Malte Jacob Rattenborg defends his PhD thesis at the Department of Economics
Candidate:
Malte Jacob Rattenborg, Department of Economics, University of Copenhagen
Title:
Subjective Beliefs and the Dynamics of Job Search
Supervisors:
- Steffen Altmann, Associate Professor, Department of Economics, University of Copenhagen
- Robert Mahlstedt, Associate Professor, Department of Economics, University of Copenhagen
Assessment Committee:
- Nikolaj Arpe Harmon, Associate Professor, Department of Economics, University of Copenhagen
- Florian Zimmermann, Professor, Department of Economics, University of Bonn
- Andrea Weber, Professor, Department of Economics, Central European University
Summary:
Job search is not only highly consequential for one’s economic standing, it is also a complex and psychologically demanding endevour, requiring job seekers to understand the labor market, their personal strengths and weaknesses, and to deal with frequent rejections. This dissertation studies how unemployed workers form beliefs, sustain their motivation and make search decisions that influence their re-employment outcomes. Using a combination of theoretical modeling, novel high-frequency job search data, administrative records, and survey experiments in the field, this dissertation provides new evidence on the behavioral mechanisms underlying job search. The results show that job seekers interpret rejections from employers in a self-serving manner, predominantly attributing them to external conditions while preserving confidence in their own skills. Maintaining optimistic beliefs about abilities allows job seekers to sustain their search motivation, while insufficiently updating their reservation wages. Experimental variation confirms that perceptions of skills causally affect job search intensity. Evidence from a large-scale field experiment then shows that wage expectations play a causal role in job search and re-employment. Providing information about re-employment wages by similar workers leads job seekers to update expectations and adjust search strategies, increasing job-finding rates through different mechanisms for initially optimistic and pessimistic individuals.

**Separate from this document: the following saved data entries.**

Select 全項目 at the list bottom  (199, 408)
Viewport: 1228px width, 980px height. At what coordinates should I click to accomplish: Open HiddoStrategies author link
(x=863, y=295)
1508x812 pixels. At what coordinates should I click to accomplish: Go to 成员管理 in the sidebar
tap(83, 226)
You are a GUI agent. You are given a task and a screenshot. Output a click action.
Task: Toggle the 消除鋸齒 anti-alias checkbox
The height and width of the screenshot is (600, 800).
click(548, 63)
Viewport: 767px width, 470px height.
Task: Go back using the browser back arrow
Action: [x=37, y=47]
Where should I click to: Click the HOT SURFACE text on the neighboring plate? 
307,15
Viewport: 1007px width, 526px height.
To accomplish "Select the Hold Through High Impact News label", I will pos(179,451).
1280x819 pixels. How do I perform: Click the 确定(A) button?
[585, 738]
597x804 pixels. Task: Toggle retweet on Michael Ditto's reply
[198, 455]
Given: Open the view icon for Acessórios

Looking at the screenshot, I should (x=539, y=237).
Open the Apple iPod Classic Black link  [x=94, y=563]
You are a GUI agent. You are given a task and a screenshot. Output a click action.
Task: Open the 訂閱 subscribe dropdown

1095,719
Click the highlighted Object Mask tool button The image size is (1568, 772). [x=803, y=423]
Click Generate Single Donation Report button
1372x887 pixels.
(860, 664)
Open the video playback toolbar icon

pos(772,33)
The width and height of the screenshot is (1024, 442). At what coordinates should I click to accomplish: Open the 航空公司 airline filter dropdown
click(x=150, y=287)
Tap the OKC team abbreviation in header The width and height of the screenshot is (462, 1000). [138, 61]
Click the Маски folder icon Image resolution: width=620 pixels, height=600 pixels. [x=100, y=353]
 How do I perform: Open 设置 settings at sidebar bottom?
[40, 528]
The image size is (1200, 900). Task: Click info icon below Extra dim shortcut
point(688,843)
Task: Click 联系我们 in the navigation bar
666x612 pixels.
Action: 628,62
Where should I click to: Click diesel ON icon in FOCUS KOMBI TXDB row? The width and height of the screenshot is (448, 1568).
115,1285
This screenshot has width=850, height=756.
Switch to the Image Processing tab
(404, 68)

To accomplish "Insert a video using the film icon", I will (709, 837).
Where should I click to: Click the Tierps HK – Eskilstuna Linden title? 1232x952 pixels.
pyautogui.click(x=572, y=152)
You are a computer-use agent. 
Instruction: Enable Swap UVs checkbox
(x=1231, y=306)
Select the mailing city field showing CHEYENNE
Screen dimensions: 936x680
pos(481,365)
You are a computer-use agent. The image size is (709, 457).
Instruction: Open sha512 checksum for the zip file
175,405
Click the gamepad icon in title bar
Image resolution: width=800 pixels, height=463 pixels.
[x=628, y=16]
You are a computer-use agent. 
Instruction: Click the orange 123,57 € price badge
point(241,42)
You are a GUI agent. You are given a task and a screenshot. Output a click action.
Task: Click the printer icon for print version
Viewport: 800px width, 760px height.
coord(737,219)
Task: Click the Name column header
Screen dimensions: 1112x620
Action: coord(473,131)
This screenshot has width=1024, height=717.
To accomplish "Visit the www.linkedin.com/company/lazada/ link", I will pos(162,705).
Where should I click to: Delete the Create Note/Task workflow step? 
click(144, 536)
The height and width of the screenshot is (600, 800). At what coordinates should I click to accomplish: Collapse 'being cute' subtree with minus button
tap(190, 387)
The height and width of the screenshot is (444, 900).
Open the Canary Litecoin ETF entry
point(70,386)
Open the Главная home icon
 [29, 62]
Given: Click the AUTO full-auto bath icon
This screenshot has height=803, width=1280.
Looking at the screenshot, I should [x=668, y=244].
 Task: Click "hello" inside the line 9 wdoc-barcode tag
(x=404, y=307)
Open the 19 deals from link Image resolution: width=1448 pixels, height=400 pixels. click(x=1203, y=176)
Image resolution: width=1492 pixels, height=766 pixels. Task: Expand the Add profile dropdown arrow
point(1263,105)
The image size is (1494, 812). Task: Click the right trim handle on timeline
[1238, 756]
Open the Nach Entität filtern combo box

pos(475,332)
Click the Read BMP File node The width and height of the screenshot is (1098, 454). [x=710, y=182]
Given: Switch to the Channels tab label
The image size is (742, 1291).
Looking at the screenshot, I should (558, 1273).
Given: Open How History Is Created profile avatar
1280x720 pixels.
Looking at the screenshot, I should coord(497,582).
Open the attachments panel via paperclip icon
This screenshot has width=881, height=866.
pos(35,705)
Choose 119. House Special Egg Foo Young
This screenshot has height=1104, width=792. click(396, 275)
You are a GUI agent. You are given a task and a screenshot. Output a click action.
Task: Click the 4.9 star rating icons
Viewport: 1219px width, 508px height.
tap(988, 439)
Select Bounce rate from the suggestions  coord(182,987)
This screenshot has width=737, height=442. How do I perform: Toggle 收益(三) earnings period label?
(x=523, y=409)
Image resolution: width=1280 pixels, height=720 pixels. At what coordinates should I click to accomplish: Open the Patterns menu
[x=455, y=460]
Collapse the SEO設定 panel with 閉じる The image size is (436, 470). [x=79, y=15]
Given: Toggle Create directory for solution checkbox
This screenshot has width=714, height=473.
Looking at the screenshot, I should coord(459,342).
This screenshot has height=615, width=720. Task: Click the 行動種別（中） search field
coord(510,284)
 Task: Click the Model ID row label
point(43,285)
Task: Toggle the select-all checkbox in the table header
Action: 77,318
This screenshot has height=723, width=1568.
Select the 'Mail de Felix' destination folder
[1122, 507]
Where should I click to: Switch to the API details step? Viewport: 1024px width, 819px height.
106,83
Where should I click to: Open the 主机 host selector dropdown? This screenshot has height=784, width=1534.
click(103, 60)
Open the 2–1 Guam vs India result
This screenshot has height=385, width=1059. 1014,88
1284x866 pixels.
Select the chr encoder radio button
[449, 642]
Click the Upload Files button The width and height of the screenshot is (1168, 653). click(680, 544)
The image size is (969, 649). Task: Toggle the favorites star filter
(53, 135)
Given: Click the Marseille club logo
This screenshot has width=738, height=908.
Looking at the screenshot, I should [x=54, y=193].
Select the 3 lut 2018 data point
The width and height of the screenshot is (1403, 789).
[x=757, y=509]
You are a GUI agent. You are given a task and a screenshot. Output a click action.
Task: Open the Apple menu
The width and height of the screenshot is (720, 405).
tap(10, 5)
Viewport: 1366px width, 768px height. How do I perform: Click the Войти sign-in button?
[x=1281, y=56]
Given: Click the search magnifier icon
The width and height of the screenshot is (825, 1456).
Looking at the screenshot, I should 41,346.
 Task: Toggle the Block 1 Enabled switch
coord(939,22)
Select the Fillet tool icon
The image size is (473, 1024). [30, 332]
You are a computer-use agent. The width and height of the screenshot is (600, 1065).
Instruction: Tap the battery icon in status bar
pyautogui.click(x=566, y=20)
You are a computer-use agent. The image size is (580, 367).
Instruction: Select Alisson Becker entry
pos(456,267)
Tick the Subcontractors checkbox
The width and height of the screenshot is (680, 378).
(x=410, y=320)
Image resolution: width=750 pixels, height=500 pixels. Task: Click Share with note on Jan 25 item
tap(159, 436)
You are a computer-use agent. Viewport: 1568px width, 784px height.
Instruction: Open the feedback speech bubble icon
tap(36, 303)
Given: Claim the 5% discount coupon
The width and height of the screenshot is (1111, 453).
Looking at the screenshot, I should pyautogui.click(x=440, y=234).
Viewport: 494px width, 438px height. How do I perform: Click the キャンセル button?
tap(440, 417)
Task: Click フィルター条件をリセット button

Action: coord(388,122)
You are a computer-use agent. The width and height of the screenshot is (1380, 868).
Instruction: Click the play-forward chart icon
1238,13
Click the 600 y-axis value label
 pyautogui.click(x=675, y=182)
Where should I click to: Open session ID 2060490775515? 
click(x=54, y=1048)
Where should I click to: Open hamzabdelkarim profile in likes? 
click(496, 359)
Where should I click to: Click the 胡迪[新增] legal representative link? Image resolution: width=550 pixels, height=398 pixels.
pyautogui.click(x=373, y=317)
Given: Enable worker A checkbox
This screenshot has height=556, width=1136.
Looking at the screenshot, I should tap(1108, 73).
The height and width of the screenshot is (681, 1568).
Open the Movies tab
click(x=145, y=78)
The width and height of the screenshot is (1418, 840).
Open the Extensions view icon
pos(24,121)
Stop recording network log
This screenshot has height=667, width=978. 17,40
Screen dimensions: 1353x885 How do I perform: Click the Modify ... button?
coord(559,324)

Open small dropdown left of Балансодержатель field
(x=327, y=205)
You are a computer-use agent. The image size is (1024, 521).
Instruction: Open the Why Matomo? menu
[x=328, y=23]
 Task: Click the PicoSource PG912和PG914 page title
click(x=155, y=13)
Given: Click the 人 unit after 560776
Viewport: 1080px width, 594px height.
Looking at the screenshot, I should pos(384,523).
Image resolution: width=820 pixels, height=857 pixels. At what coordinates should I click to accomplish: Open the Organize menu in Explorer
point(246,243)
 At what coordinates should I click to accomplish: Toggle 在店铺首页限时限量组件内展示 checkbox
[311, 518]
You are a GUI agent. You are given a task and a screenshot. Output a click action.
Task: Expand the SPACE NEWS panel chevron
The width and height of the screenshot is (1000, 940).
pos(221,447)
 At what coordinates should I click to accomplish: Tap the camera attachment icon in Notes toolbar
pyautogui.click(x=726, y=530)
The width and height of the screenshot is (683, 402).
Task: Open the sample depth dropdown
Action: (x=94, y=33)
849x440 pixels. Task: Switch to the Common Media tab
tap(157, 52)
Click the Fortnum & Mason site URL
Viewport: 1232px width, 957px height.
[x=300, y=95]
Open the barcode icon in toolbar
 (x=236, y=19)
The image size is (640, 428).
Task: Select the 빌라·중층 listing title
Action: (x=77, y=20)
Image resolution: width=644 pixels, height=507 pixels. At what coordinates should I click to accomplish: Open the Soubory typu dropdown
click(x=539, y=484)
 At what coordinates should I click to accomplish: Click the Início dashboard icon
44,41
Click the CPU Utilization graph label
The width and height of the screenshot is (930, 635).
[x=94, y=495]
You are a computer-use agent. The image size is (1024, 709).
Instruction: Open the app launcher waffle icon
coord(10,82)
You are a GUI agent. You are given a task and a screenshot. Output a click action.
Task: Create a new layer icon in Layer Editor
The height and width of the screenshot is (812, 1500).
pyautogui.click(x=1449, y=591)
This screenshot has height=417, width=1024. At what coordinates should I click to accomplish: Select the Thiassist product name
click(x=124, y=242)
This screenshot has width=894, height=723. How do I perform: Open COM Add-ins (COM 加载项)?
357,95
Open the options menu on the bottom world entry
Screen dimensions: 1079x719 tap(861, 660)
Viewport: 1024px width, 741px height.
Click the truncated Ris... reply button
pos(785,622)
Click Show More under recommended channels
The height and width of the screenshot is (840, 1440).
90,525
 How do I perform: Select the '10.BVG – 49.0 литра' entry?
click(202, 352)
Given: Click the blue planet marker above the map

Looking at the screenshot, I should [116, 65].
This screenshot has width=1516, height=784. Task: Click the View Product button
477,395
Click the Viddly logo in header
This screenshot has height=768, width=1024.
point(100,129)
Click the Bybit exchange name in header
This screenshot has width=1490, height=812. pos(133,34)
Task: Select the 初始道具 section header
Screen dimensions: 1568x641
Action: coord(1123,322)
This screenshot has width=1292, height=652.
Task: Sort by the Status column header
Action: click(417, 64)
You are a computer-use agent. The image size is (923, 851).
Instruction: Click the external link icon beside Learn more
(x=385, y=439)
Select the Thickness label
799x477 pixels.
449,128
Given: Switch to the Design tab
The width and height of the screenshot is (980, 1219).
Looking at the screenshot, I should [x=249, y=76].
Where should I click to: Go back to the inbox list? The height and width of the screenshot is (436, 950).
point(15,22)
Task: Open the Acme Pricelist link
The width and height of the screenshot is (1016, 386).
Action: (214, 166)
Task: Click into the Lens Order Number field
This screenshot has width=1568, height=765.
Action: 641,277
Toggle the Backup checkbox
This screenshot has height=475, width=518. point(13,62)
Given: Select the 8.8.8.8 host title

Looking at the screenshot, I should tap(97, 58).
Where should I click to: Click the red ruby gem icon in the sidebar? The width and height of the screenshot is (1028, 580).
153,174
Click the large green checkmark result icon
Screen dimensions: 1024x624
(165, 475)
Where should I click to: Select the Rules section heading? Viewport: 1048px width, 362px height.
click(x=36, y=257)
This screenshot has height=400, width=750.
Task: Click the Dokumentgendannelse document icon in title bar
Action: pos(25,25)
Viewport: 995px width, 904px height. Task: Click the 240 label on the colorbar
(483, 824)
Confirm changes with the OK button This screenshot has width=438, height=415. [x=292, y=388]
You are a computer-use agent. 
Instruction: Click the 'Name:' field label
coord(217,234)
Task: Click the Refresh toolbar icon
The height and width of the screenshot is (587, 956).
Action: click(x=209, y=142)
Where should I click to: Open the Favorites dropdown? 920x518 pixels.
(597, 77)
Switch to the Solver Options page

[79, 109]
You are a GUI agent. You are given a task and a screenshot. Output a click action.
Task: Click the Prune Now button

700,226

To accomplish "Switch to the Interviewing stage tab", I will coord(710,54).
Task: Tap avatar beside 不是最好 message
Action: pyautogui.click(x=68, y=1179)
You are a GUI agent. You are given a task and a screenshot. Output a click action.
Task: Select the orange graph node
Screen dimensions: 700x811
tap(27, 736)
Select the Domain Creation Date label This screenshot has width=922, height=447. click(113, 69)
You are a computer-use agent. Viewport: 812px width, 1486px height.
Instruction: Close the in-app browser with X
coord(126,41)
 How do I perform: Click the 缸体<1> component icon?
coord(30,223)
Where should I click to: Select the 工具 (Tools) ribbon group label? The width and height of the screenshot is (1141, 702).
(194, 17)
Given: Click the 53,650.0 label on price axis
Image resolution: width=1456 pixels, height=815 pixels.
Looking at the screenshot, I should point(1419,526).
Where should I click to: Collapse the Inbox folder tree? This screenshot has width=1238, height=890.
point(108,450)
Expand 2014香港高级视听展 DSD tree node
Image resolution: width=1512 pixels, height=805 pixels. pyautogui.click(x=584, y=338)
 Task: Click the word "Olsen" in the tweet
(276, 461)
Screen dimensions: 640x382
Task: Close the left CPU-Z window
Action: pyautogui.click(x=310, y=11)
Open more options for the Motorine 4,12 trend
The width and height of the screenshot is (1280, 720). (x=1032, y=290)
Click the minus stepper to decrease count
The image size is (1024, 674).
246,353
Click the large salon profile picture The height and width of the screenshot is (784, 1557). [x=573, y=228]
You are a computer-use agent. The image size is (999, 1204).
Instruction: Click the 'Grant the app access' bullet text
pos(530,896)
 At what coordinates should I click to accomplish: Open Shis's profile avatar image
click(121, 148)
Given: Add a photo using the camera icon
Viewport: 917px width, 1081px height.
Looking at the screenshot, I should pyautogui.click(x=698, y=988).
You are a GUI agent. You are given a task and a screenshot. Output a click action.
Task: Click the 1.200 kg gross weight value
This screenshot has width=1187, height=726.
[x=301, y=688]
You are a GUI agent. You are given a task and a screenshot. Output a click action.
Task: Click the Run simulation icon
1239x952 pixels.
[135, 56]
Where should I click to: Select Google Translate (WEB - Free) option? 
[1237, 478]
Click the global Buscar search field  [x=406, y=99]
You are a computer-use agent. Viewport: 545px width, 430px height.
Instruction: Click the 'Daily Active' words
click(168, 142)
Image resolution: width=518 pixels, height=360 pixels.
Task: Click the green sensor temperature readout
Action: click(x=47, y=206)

The dissertation further documents substantial negative duration dependence in search intensity over the unemployment spell, using novel measures of online job search activity for the universe of Danish job seekers. Job search counseling temporarily increases search intensity, with persistent effects following initial meetings but diminishing impacts of subsequent meetings. In addition, the analysis reveals pronounced heterogeneity in the direction of job search. A sizable share of unemployed workers search in occupations unrelated to their prior experience, a strategy associated with lower employment and earnings outcomes despite favorable average conditions in targeted occupations. Overall, the findings highlight the central role of subjective beliefs and psychological factors in job search behavior, and suggest that policies targeting information and beliefs can meaningfully improve re-employment outcomes.